Nolan has overhauled a shoddy Denver bunch, turning it into the league's best in scoring defense (5.3 points allowed per game). Zimmer has excelled at getting the Bengals defense to adjust on the fly. Coyer brings 45 years of coaching experience to a veteran group, and has tweaked it just enough to make the Colts No. 3 in scoring defense (15 points allowed per game). And Sheridan is filling the loss of Steve Spagnuolo (now the St. Louis Rams head coach) by being analytical, detailed, low-profile and flexible.
But I am most impressed with what Williams is doing in New Orleans -- the mandate, the fit, the style and the complement to the Saints' high-tech, league-leading offense.

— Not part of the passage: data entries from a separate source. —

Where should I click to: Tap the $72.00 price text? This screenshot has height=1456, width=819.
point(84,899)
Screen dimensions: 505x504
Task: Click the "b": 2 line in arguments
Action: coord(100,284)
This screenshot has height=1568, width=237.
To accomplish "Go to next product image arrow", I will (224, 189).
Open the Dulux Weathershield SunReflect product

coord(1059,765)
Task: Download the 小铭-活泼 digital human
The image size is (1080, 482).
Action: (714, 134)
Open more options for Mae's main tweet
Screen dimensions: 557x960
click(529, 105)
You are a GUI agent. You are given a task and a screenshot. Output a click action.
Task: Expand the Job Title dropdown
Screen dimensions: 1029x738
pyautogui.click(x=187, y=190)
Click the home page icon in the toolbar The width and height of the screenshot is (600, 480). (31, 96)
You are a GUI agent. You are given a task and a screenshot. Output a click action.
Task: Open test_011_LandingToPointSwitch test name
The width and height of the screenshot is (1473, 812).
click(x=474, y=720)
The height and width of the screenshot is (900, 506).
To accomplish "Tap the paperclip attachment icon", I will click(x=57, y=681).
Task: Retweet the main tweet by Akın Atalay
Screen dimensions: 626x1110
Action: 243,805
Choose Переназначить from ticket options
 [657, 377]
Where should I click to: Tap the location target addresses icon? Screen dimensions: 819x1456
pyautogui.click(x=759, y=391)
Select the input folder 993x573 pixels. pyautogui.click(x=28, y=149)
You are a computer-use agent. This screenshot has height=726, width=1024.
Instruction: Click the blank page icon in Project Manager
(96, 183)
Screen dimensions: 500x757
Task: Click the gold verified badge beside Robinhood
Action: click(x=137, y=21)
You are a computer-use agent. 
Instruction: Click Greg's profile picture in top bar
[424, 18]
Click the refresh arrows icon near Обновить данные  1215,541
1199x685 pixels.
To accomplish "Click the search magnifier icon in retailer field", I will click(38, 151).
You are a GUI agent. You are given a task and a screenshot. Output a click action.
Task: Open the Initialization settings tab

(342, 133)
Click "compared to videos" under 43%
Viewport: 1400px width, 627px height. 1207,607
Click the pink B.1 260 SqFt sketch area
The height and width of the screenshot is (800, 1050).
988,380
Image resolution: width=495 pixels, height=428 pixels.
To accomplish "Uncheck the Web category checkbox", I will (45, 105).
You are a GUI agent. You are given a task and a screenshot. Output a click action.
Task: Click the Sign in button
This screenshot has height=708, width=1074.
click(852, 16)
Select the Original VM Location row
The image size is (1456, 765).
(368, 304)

A year ago, the Saints ranked 26th in scoring defense (24.6 points allowed per game). Now they rank 13th (18.7 points per game). They also currently rank second in the league in lowest third-down conversion percentage allowed (27 percent), and no team has forced more turnovers than the Saints' nine.
This defense gets a first-hand look at what other NFL defenses must confront. Each day in practice, it battles quarterback Drew Brees and his band of offensive weaponry, and tackles coach Sean Payton's penchant for stretching the field and gouging your weaknesses in relentless attack mode.
"And you know what?" Williams said. "We kick the s**t out of our offense. We keep kicking their a** every practice. We chart every single practice. You blow an assignment with Drew Brees and he will kill your defense. He's made us better. We try to make them better.
"Buddy Ryan told me a long time ago to cover the guys they want to throw it to, don't worry about the guys they don't want to throw it to and don't worry about covering anybody so much that you don't hit the quarterback. It can't be that simple, huh? Good defensive coaches, teachers, take things that are complex and make them simple. That improves the decision making and the speed of the players. [Payton] wanted a defense that played with the attitude and swagger that his offense plays with. We're getting there."
At first glance, the Jets (3-0) visit to New Orleans (3-0) on Sunday is all about the Jets' dynamite defense vs. the Saints' carnival-like offense.
Williams knows his defense has a chance to flip that script -- a chance to make the game about his Saints defense.
He has coached for 20 NFL seasons, starting early under Jack Pardee and Ryan, before he rose to head coach of the Buffalo Billis in 2001. After stops in Washington and Jacksonville, Williams was the perfect choice for the Saints. The perfect coach to fix a bland, uncertain, soft defense.
Payton has given him the keys -- you run it, you fix it. This approach often works best for top-flight defensive coordinators, in a setting where they are paired with offensive-minded head coaches. This is also the case in Denver where Nolan is linked with offensive whiz Josh McDaniels.
"Those kind of offensive coaches are looking for the resume and the DNA on the defensive side that they don't have to worry about," Williams said. "That is a situation where the head coach focuses on offense because it is so voluminous and so intricate that he doesn't want to have to worry about his defense. He doesn't want to babysit it. Sean is aggressive in his thinking. He's got great communication skills.
"So we want to play a complementing game. We want to get the ball back to him and Brees and that group and give them a short field. On defense, we had to change some people and improve the guys still here. We needed to limit the explosion plays -- force people to throw underneath and run to the ball and punish the ball. Play hard. Attack. We're in the top four in the league now in fewest explosion plays allowed. I never want to hold players back. Doubt impedes confidence. You cannot play at a high level in this league without confidence. It slows you down. You're going to lose."
Williams has confident players in middle linebacker Jonathan Vilma and outside linebacker Scott Fujita. Defensive ends Will Smith and Charles Grant exude it as well.
Newcomer safety Darren Sharper already has three interceptions, while cornerbacks Jabari Greer and Tracy Porter have provided stability. And rookie CB Malcom Jenkins arrived with big-play ability and has exhibited it with a forced fumble in each of the Saints' last two games.
Williams brings a special ability -- he is a factor that makes the Saints' offense, their renewed defense and the entire franchise more relevant.
"I enjoy managing personalities and people and sometimes in that are difficult personalities," Williams said. "I tell the players every day is an interview. You interview well, you play. You don't interview so well, you don't play. There is tough love and reassuring love with players, and there is knowing the difference when needed. You know what you are getting when I walk in the door."